Things I Learned Travelling with a Toddler
I’ve just got back from our first international holiday trip as a family. We had a few dramas, including missing our flights, and getting quite sick, but through it all we still had an amazing time and created memories we’ll cherish for the rest of our lives. Here are some of the things I learned along the way:
- Put your contact details on everything important. Even if you think you won’t lose anything, do it just in case. Include your email address or Facebook profile so when you’re overseas people can still contact you if you don’t have a phone.
- Have photocopies or photos on your phone of important documents.
- Keep all important documents easily accessible when you're in airports or somewhere you'll need booking information. Having to rummage through multiple bags while handling a toddler (who may not be happy) is its own type of stressful.
- Consciously leave baby brain at home. Speaking from experience here - be extra mindful of the things you used to do without thought (like where you put tickets in a moment when you need to pick up your crying toddler). Be aware of the baby brain, and it won't be able to get the better of you!
- When things don’t go to plan, stay calm and treat it all as part of the adventure. Try to make memories everywhere, even if you’re stranded in an airport, find ways to make the experience more fun. Consider it all part of the holiday, even if it’s not the holiday you planned. Your baby/toddler won’t know the difference.
- Pack lots of food. Food keeps kids happy and quiet, which is bliss in long/waiting/boring/stressful times. Try to pack food that takes a while to eat, like crackers or saltanas, which are eaten piece by piece, rather than things that are gone after a couple bites. Pack some for yourself too - keep the HANGRY (hungry-angry) monster at bay.
- Choose to be flexible and relaxed. Go with the flow and trust that things can go back to normal once you get home.
- Stay healthy so you can stay energetic and happy. Take vitamins, drink lots of water, and try to be well-rested. From someone who spent half her holiday sick, trust me, it’s worth it.

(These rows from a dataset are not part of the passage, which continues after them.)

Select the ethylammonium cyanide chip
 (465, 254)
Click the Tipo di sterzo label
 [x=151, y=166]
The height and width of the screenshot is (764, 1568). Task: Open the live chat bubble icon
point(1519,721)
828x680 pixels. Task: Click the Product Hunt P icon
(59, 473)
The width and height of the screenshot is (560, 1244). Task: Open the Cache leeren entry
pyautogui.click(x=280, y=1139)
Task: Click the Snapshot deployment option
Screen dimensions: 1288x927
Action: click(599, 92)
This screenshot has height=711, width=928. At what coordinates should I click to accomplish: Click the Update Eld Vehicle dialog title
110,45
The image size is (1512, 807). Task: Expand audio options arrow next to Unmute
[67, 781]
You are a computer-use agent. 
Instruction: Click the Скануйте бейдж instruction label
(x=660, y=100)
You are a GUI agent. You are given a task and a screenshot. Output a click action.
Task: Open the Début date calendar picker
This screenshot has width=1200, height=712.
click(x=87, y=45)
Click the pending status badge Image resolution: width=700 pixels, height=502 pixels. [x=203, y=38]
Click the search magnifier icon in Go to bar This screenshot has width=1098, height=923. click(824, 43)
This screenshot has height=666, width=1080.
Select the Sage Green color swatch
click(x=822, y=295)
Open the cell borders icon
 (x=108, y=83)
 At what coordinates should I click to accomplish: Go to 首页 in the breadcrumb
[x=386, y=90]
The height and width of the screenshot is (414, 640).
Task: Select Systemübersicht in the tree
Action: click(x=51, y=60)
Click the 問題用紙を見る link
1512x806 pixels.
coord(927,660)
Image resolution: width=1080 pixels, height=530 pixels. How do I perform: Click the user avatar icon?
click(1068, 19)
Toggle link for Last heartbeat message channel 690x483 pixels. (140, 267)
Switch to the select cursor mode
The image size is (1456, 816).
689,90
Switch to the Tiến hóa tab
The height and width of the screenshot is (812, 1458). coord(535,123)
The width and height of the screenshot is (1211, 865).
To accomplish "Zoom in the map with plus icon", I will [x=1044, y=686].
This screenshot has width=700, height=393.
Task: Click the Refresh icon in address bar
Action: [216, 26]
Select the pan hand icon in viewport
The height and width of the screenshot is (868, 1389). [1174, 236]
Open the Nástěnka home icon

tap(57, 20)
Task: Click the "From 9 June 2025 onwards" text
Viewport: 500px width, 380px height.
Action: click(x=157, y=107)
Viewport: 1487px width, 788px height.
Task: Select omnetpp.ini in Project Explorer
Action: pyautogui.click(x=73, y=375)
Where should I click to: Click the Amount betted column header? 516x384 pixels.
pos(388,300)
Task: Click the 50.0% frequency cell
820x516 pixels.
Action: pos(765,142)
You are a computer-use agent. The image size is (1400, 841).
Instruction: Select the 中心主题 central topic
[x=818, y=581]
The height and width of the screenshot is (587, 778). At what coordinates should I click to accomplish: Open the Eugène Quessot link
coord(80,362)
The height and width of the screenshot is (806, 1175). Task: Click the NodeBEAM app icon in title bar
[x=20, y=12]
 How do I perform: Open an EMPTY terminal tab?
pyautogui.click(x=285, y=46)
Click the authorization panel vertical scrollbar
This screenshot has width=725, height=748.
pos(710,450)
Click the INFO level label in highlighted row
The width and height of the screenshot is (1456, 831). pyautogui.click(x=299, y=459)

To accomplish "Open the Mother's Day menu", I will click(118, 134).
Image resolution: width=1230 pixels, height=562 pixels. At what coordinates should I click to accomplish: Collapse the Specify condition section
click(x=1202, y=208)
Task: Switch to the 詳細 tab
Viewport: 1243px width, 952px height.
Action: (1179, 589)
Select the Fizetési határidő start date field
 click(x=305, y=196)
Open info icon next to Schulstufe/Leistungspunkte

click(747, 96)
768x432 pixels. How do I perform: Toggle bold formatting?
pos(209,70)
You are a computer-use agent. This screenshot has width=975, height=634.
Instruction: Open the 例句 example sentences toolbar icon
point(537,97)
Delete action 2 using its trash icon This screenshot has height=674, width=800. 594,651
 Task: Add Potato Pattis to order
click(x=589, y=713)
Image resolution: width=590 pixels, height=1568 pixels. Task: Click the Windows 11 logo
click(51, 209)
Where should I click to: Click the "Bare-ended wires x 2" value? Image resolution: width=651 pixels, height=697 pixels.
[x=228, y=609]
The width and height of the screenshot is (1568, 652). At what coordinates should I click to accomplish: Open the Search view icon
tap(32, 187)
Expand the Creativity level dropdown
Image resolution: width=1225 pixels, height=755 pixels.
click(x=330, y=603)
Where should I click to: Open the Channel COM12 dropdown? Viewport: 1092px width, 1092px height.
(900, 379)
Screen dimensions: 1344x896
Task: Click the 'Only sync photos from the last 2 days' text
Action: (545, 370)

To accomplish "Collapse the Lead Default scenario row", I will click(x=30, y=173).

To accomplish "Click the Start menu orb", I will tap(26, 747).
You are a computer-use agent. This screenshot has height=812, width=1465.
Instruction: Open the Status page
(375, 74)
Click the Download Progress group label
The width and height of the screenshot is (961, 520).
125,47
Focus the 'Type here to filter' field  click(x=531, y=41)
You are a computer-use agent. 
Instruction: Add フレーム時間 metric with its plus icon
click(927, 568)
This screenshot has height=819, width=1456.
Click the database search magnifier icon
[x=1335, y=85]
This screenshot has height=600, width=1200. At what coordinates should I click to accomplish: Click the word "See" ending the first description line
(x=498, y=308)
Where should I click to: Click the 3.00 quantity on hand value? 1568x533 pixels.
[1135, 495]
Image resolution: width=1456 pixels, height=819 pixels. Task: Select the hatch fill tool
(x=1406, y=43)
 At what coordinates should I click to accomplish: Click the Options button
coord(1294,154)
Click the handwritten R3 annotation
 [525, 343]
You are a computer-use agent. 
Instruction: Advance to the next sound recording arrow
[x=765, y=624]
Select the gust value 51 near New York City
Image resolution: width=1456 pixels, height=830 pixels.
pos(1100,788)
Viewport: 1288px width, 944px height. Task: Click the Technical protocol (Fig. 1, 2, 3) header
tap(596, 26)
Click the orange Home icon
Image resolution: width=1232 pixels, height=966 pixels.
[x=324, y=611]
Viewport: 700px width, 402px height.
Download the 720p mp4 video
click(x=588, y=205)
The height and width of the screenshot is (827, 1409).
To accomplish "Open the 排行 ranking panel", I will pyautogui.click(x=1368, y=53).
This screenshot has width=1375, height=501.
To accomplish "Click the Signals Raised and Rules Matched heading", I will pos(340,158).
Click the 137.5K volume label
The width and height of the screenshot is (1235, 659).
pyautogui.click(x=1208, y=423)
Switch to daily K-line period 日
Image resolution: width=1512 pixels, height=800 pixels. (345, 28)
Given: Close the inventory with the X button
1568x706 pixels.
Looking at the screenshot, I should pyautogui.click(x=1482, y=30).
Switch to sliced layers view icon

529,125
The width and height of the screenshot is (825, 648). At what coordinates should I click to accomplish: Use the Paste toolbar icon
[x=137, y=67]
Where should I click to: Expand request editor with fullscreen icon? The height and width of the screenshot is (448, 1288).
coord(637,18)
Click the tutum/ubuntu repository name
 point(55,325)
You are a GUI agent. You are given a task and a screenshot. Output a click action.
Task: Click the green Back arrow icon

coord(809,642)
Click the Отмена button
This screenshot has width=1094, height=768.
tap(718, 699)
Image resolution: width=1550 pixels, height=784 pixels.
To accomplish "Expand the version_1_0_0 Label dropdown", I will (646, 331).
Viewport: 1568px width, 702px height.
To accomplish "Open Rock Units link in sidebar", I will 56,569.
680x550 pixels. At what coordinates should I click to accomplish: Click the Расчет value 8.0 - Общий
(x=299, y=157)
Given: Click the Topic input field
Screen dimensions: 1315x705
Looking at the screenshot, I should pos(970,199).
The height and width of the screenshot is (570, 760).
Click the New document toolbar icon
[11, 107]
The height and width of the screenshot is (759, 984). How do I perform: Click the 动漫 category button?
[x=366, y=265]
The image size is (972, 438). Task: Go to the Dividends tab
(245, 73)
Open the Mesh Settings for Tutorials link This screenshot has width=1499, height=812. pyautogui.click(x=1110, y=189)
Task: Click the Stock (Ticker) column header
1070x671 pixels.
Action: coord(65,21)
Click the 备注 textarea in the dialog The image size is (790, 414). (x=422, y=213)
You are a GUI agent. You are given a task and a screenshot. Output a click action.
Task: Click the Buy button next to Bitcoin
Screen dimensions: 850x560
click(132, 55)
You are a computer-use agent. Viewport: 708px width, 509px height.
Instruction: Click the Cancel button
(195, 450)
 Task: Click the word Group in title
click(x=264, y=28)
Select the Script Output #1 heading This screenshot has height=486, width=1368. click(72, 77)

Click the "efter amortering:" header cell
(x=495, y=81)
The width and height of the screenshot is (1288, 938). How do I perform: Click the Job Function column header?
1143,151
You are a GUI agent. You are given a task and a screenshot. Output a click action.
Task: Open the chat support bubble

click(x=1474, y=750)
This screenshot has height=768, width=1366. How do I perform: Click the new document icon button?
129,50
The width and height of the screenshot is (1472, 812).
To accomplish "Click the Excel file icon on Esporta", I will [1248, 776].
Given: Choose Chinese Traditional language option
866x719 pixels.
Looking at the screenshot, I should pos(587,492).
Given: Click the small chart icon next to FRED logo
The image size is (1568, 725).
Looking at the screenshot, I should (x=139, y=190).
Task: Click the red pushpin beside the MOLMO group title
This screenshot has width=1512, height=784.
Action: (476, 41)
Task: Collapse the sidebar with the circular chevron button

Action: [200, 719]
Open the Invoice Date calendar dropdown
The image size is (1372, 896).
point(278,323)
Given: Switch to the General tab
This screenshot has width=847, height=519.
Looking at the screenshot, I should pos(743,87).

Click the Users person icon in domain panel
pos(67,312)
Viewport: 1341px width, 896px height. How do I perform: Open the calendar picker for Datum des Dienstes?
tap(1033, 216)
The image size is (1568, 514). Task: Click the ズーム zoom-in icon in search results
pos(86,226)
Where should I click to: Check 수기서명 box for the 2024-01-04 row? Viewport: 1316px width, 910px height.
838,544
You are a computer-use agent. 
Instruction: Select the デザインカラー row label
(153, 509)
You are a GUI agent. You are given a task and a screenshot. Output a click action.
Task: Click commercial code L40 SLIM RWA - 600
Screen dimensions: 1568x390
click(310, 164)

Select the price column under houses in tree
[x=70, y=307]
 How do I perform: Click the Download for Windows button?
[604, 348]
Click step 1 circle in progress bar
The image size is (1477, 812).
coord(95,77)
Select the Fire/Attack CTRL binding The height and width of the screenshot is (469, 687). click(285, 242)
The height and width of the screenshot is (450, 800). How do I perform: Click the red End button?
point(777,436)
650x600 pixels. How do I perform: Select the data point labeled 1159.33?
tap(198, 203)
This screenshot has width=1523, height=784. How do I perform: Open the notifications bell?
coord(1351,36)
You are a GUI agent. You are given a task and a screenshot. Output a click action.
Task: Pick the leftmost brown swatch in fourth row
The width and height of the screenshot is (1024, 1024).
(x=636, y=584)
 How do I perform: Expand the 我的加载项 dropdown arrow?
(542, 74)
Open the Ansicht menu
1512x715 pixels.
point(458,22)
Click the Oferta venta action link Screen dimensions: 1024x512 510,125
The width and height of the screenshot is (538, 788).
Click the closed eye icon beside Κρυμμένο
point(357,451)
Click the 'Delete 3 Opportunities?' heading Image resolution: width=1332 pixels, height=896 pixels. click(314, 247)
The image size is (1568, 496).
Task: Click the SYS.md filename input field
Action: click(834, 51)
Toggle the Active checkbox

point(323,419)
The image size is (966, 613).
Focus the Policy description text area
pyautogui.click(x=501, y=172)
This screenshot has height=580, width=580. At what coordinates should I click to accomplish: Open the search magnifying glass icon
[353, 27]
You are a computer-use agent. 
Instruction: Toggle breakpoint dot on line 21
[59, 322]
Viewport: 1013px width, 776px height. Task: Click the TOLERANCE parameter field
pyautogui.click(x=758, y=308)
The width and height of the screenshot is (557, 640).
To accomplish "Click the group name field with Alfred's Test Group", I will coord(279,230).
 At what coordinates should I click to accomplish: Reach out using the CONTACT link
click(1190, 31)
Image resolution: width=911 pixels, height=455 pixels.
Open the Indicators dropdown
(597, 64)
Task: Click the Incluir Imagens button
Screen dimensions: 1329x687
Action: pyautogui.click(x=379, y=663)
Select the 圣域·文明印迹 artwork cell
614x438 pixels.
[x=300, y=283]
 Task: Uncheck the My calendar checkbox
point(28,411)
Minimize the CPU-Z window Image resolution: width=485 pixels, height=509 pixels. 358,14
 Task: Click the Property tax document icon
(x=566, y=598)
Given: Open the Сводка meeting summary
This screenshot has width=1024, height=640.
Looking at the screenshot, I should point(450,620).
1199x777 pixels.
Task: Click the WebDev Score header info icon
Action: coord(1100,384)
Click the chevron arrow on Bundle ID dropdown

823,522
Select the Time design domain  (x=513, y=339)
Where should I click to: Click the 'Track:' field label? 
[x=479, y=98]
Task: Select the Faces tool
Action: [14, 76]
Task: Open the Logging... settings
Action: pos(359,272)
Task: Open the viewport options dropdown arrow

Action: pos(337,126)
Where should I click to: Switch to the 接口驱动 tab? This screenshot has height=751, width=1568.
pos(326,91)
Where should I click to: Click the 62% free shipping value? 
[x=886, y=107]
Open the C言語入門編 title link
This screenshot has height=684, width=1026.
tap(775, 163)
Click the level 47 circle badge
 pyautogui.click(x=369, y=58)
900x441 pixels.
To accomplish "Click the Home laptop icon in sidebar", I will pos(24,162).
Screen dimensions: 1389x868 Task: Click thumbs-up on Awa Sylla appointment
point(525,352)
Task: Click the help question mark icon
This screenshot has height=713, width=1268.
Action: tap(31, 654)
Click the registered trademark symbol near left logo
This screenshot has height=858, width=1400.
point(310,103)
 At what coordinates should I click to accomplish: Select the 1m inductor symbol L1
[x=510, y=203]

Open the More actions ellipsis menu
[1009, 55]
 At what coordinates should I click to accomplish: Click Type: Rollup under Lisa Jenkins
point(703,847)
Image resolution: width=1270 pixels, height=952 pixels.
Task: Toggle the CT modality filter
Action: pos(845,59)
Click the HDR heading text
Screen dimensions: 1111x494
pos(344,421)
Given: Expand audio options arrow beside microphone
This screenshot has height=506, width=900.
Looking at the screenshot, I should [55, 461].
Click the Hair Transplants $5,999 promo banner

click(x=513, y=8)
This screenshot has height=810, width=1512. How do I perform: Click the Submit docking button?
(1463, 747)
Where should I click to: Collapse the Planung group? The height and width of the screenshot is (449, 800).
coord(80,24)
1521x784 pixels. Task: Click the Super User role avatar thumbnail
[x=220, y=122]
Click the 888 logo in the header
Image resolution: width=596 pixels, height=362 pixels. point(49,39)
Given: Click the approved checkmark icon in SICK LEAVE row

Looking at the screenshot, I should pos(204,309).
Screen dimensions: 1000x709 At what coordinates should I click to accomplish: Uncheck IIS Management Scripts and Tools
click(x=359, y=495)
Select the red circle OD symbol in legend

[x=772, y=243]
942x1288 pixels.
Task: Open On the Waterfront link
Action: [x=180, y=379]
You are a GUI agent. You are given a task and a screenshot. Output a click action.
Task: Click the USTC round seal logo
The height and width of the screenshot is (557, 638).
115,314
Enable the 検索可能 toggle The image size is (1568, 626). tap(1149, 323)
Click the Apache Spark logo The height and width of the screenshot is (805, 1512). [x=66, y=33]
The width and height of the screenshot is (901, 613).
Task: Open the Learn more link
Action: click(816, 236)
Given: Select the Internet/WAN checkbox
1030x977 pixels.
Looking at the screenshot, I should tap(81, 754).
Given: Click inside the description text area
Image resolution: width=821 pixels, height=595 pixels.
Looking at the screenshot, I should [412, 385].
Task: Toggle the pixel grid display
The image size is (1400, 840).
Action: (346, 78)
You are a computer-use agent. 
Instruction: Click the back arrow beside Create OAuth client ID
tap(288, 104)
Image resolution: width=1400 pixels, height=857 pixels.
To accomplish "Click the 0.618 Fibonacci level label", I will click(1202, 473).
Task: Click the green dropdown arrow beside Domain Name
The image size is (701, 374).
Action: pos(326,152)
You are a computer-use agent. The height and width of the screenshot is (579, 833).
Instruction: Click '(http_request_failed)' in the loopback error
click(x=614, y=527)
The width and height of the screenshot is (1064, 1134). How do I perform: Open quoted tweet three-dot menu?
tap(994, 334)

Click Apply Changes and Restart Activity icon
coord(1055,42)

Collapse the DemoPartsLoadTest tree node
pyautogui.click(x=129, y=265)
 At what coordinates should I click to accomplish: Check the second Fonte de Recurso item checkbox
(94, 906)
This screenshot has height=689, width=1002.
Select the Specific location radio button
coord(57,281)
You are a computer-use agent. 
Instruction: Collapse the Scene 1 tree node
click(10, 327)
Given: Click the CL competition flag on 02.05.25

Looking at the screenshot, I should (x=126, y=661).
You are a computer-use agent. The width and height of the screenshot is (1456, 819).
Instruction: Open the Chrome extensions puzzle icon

- Your holiday begins day one, no matter what happens. We don’t get many holidays now we’re parents, so choose to make it a holiday from the first moment, even if it just begins with a fun car trip to the airport.
- Worry in proportion to the trip. If it’s only a week-long holiday, don’t worry about it for two months. Be prepared early if you like, but don’t allow yourself to be stressed, worried or nervous more than the holiday is worth. Otherwise, what’s the point of a holiday?
- Borrow and ask around. These days, everyone has been somewhere. Everyone’s got extra. We borrowed heaps of stuff for our trip and were able to save lots of money.
- Take as little as possible. Trust yourself to be resourceful and to be able to get what you need once you’re there. Find out what’s available at your accommodation so you don’t take things already there or which are unnecessary. For example, if you know you’ll have a washing machine, don’t pack clothes for every day of the trip. Things I took too many of - plastic plates, spoons, bibs, drink bottles, clothes, shoes, hats, and blankets. Also, in new places (and with new people around) kids need less toys - so don’t bother taking many!
- Minimise your luggage. You’ll be so glad you did. You won’t miss any extra bags or kgs when you’re lugging them around the airport or up and down staircases.
- Don’t forget about yourself. Make sure you check you’ve got what you need - clothes, gear, documents. I only realised the night before we left for our holiday that I had gotten all the things my baby needed, but forgotten to get myself any clothes!
- Always pack panadol/nurofen. You never know when the teething or sick monster will rear its ugly head.
- Enjoy the chance to see a different side of the world now you have kids. I sat and watched local scenes for half an hour, I danced with strangers on a bridge, and got up close with local wildlife. I have so many memories of my trip which would never have been possible without my toddler.
- But still take time to do something special for yourself. Do something without your baby, something that makes it feel like it’s your holiday too. And give your partner that opportunity too. We took turns - one of us had our baby while the other did something fun - he got to go snowboarding, and I got to go ziplining and on a helicopter flight.